Evolution of cooperation by phenotypic similarity

Abstract

The emergence of cooperation in populations of selfish individuals is a fascinating topic that has inspired much work in theoretical biology. Here, we study the evolution of cooperation in a model where individuals are characterized by phenotypic properties that are visible to others. The population is well mixed in the sense that everyone is equally likely to interact with everyone else, but the behavioral strategies can depend on distance in phenotype space. We study the interaction of cooperators and defectors. In our model, cooperators cooperate with those who are similar and defect otherwise. Defectors always defect. Individuals mutate to nearby phenotypes, which generates a random walk of the population in phenotype space. Our analysis brings together ideas from coalescence theory and evolutionary game dynamics. We obtain a precise condition for natural selection to favor cooperators over defectors. Cooperation is favored when the phenotypic mutation rate is large and the strategy mutation rate is small. In the optimal case for cooperators, in a one-dimensional phenotype space and for large population size, the critical benefit-to-cost ratio is given by b/c = 1 + 2/square root(3). We also derive the fundamental condition for any two-strategy symmetric game and consider high-dimensional phenotype spaces.

Fig. 1.

The basic geometry of evolution in phenotype space. There are two types of individuals (red and blue), which can refer to arbitrary traits or different strategies in an evolutionary game. Individuals inherit the strategy of their parent subject to a small mutation rate u. Moreover, each individual has a phenotype. Here, we consider a discrete one-dimensional phenotype space. An individual of phenotype i produces offspring of phenotype i − 1, i, or i + 1 with probabilities v, 1 − 2v, and v, respectively. The total population (of size N) performs a random walk in phenotype space with diffusion coefficient v. Sometimes the cluster breaks into two or more pieces, but typically only one of them survives. If evolutionary updating occurs according to a Wright–Fisher process then the distribution of individuals in phenotype space has a standard deviation of $\sqrt{2Nv}$. For the Moran process, the standard deviation is reduced to $\sqrt{Nv}$.

Fig. 2.

Random walks in phenotype space. Shown are two computer simulations of a Wright–Fisher process in a one-dimensional discrete phenotype space. The phenotypic mutation rate is v = 0.25. The colors, red and blue, refer to arbitrary traits, because no game is yet being played.
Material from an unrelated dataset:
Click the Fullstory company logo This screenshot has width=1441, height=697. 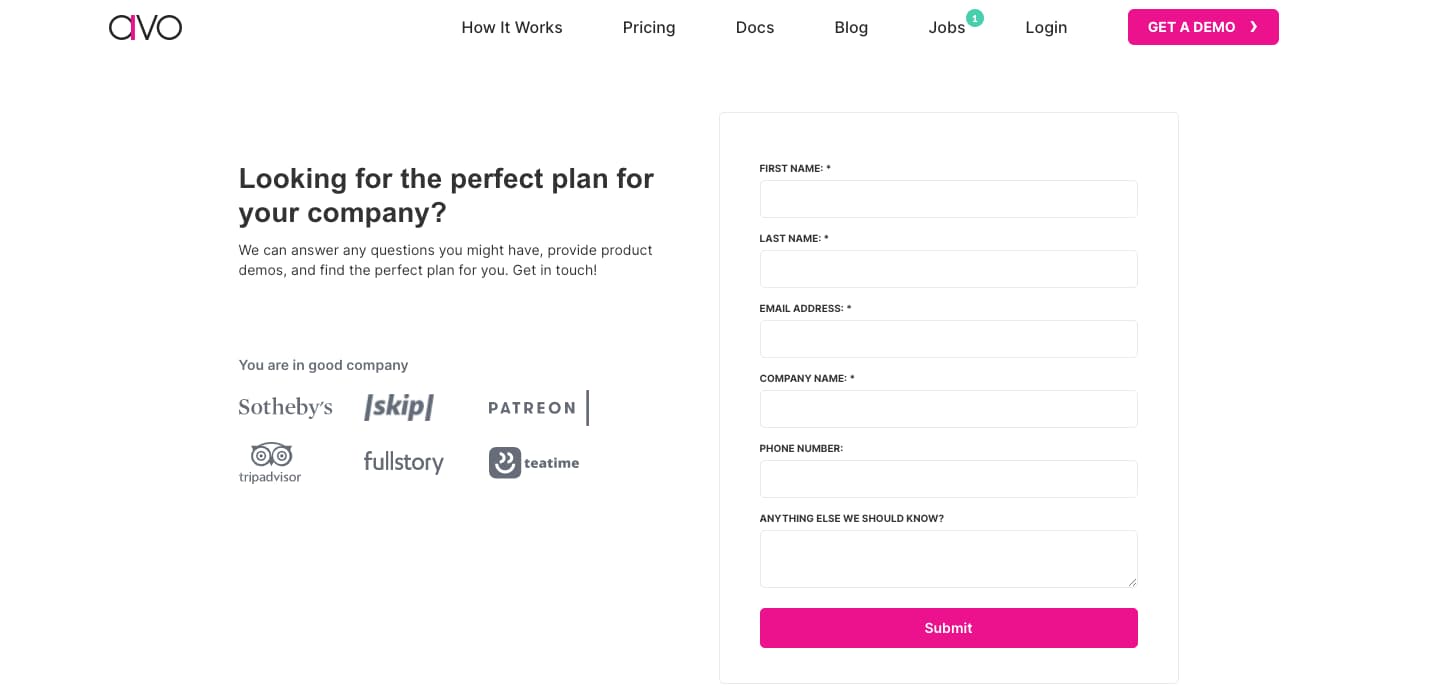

All individuals have the same fitness. The population size is (Left) N = 10, and (Right) N = 100. The strategy mutation probability (between red and blue) is u = 0.004. Therefore, a given color dominates on average for 2/u = 500 generations (since new mutations arrive at rate Nu/2 and fixate with probability 1/N). The standard deviation of the distribution in phenotype space is $\sqrt{2Nv}$. Approximately 95% of all individuals are within 4 standard deviations. Often the population fragments into two or several pieces, but only one branch survives in the long run. We use the statistics of these neutral “phenotypic space walks” for calculating the fundamental conditions of evolutionary games in the limit of weak selection.

Fig. 3.

Excellent agreement between numerical simulations and analytic calculations. We show the critical benefit-to-cost ratio that is needed for cooperators to be more abundant than defectors in the stationary distribution. We have used a Wright–Fisher process with a phenotypic mutation rate v = 1/2 and a strategy mutation probability u = 1/(2N). The red line indicates the result of our analytic calculation. For these parameter values the asymptotic limit for large N is $b/c=(1+12\sqrt{2}/7)\approx 2.5672$. The red dots indicate the result of numerical simulations. The gray line illustrates the critical b/c-ratio for u → 0 with the asymptotic limit $b/c=1+2/\sqrt{3}\approx 2.1547$.